[Foundation-l] Commons Usurp issue

geni geniice at gmail.com
Wed Jun 4 12:23:10 UTC 2008


2008/6/4 Andrew Whitworth <wknight8111 at gmail.com>:
> On Tue, Jun 3, 2008 at 10:46 PM, geni <geniice at gmail.com> wrote:
>> 2008/6/4 Andrew Whitworth <wknight8111 at gmail.com>:
>>> You cannot hold copyright anonymously,
>>
>> TITLE 17 > CHAPTER 3 > § 302 (c)
>>
>> "In the case of an anonymous work, a pseudonymous work, or a work made
>> for hire, the copyright endures for a term of 95 years from the year
>> of its first publication, or a term of 120 years from the year of its
>> creation, whichever expires first."
>
> You are right, copyright can be held anonymously. I should have said
> "it cannot be enforced anonymously". That is, you can't log in to
> court with your wikimedia user name.
>

That doesn't matter though.

>> Okey if you want a really formal phrasing. When you release work under
>> the GFDL you are free to chose what author name you put in the history
>> section any anyone who wants to use your work or create a derivative
>> of that they are stuck with your choice. Yes I am aware of the many
>> many ways this can be abused.
>
> Where in the GFDL does it say that the author can choose the method in
> which they must be attributed? The GFDL says only:

I didn't say that although in practice the GFDL does allow that due to
the preserve copyright notices bit but that is of no importance to the
current debate.

> "List on the Title Page, as authors, one or more persons or entities
> responsible for authorship ..."
>
> Listing "Whiteknight" on the title page as an author does not give me
> proper attribution. Hell, I'm not even the only Whiteknight in all of
> wikimedia (hence my interest in SUL conflict resolution). The GFDL
> says you must list a person or an entity, and your pseudonymous
> account name on a particular webserver counts as neither. The GFDL
> says that it must list authors, but does not say that we must list
> them in a manner that the authors themselves choose.  This
> stipulation, while nice, is not included in the license itself and so
> is just wishful thinking.

"Preserve the section Entitled "History""

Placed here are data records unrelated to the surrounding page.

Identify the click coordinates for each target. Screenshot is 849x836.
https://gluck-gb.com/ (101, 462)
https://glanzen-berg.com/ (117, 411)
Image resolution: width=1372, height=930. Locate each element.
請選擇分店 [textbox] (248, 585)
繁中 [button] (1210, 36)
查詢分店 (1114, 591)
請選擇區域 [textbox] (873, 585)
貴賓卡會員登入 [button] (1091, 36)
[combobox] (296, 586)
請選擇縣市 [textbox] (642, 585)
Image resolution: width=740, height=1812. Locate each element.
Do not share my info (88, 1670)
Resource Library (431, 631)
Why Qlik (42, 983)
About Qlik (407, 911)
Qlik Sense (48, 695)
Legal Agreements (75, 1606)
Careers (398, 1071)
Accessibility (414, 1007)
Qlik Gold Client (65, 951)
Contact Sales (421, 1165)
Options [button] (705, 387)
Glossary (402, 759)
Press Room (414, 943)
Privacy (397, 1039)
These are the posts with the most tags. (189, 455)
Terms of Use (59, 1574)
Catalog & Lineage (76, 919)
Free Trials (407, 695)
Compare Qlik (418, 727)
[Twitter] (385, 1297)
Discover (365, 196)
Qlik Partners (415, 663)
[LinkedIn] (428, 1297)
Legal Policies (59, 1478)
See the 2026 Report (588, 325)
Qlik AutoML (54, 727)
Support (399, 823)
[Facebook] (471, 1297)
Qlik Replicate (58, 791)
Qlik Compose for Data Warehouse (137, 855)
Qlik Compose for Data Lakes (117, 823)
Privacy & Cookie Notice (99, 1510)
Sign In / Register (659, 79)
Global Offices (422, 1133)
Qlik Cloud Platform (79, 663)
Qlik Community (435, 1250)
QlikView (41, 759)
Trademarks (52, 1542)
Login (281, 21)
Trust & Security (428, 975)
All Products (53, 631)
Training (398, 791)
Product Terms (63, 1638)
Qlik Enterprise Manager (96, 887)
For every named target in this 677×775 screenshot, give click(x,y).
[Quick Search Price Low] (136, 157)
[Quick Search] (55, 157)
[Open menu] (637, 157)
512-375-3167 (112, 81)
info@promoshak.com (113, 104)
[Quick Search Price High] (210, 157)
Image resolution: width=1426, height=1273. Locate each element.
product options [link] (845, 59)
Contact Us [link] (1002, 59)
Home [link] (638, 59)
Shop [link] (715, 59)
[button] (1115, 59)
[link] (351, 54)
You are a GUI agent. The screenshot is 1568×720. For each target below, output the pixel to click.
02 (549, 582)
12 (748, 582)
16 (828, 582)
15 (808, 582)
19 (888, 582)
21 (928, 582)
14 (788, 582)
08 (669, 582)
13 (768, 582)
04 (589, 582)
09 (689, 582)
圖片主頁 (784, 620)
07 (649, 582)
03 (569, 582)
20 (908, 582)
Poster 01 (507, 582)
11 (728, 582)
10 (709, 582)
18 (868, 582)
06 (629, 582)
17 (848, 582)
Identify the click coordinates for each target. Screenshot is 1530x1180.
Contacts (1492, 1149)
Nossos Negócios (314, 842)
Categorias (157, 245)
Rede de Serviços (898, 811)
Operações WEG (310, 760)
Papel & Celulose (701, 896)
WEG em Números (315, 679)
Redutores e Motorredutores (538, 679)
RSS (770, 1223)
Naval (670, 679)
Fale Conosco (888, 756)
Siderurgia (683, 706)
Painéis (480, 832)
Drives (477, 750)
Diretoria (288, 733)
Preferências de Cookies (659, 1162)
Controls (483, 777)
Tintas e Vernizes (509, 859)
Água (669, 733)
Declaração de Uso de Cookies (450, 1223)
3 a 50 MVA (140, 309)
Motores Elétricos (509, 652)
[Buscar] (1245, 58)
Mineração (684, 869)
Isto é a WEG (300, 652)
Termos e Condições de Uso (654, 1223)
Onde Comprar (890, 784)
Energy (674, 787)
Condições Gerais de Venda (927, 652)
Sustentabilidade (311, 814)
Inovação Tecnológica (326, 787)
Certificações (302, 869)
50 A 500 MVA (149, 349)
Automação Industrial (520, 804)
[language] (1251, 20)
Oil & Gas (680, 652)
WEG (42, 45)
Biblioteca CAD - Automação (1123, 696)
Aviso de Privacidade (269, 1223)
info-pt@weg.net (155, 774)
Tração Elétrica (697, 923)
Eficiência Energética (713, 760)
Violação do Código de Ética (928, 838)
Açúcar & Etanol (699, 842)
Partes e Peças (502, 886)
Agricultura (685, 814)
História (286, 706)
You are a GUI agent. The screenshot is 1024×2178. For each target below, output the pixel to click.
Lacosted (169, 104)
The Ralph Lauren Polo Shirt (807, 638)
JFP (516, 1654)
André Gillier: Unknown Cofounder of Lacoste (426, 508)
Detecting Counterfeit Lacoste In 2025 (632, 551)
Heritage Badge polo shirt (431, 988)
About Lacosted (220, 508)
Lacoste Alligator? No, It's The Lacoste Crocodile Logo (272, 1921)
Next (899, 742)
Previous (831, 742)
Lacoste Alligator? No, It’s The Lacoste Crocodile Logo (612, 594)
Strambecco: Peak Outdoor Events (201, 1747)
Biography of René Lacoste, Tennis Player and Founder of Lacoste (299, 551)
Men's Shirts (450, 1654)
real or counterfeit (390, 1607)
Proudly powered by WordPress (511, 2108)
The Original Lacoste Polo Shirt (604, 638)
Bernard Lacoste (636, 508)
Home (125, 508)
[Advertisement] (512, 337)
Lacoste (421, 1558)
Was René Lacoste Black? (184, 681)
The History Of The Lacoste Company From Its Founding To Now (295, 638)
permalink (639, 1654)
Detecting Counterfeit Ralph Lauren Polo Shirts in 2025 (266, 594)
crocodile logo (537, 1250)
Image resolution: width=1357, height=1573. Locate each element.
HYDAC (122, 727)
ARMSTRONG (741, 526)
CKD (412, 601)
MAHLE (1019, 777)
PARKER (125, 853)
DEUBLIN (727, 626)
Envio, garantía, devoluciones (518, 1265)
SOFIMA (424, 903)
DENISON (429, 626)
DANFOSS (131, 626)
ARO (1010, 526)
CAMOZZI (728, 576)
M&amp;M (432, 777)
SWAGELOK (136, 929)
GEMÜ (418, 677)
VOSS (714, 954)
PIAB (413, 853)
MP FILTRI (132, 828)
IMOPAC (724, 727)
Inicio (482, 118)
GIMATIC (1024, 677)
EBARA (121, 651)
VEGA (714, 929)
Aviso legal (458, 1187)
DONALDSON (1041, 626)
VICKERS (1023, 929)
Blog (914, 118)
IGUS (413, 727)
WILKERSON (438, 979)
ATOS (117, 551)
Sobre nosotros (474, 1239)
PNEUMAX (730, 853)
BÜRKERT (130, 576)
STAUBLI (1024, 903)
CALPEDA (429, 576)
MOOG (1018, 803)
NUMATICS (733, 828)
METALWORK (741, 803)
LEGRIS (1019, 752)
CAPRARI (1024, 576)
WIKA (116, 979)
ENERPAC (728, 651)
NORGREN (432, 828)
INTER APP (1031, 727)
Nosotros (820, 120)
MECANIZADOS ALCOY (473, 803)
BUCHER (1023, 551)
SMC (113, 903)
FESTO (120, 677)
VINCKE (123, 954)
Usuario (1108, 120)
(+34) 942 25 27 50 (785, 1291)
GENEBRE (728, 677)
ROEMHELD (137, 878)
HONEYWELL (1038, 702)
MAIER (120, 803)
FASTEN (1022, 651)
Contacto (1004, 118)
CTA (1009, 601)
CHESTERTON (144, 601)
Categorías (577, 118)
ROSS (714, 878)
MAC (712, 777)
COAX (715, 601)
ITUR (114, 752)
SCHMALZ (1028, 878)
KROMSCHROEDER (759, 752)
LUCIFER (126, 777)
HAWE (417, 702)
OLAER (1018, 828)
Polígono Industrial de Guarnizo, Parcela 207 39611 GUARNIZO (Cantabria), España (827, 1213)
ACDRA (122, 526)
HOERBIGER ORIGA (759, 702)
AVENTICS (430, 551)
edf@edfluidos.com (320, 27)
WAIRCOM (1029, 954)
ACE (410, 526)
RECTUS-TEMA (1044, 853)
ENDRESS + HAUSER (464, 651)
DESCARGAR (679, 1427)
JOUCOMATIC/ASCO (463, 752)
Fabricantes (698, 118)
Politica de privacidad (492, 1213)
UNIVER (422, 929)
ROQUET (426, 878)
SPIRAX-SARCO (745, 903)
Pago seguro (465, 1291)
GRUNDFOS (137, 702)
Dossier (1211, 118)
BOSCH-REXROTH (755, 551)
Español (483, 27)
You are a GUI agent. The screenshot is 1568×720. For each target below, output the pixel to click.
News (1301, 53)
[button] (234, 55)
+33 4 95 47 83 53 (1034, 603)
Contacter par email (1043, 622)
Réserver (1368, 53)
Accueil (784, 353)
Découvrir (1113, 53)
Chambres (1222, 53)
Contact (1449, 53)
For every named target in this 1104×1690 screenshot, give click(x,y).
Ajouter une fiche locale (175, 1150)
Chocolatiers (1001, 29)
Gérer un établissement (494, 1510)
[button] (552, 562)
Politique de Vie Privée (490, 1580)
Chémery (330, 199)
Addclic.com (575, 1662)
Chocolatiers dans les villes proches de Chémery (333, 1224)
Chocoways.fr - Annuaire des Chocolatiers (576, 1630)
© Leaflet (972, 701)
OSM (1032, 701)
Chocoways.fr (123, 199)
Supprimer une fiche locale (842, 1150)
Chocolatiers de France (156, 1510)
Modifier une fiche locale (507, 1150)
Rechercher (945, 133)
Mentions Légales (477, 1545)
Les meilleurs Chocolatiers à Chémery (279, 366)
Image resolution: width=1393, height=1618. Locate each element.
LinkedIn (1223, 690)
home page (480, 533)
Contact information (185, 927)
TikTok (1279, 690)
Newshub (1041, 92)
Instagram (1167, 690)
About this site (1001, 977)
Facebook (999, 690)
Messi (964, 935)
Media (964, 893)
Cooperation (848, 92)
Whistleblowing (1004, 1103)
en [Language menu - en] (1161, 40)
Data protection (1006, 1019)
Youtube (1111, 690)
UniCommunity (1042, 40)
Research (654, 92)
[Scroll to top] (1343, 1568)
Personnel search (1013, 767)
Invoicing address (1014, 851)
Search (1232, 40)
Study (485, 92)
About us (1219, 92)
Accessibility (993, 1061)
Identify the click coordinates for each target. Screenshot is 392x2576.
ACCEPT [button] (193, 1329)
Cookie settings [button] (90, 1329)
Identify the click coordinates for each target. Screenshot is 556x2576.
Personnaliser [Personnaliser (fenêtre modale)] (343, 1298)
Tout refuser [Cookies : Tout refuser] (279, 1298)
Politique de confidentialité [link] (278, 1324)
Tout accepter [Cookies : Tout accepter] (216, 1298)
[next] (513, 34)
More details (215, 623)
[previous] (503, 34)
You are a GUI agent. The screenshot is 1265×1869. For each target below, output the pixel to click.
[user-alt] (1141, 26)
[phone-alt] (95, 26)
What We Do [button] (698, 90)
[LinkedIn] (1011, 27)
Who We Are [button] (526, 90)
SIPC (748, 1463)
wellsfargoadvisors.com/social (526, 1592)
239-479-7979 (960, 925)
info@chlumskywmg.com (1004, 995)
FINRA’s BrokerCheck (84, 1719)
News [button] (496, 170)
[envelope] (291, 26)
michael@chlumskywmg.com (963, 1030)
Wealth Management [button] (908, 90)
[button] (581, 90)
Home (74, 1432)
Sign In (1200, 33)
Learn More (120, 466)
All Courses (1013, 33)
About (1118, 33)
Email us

>> The author lets you use those contributions as long as you do not
>> modify the ah author name they put in the history section.
>
> Again, nice but not specified in the license. The author lets you use
> those contributions as long as you properly attribute the author.

No they let you use them as long as you follow the GFDL. You appear to
be describeing CC-BY.

> Whether you attribute the author using one pseudonym or another (so
> long as both can be traced back to the author uniquely) makes no
> difference.

"Preserve the section Entitled "History"" You got that yet? You want
to make of derivative of a work someone has released under the GFDL
you "Preserve the section Entitled "History"".

There is no way around this. That you are also trying to take a course
of action that will put you in breach of most common law based legal
systems let alone Napoleonic code based legal systems doesn't help.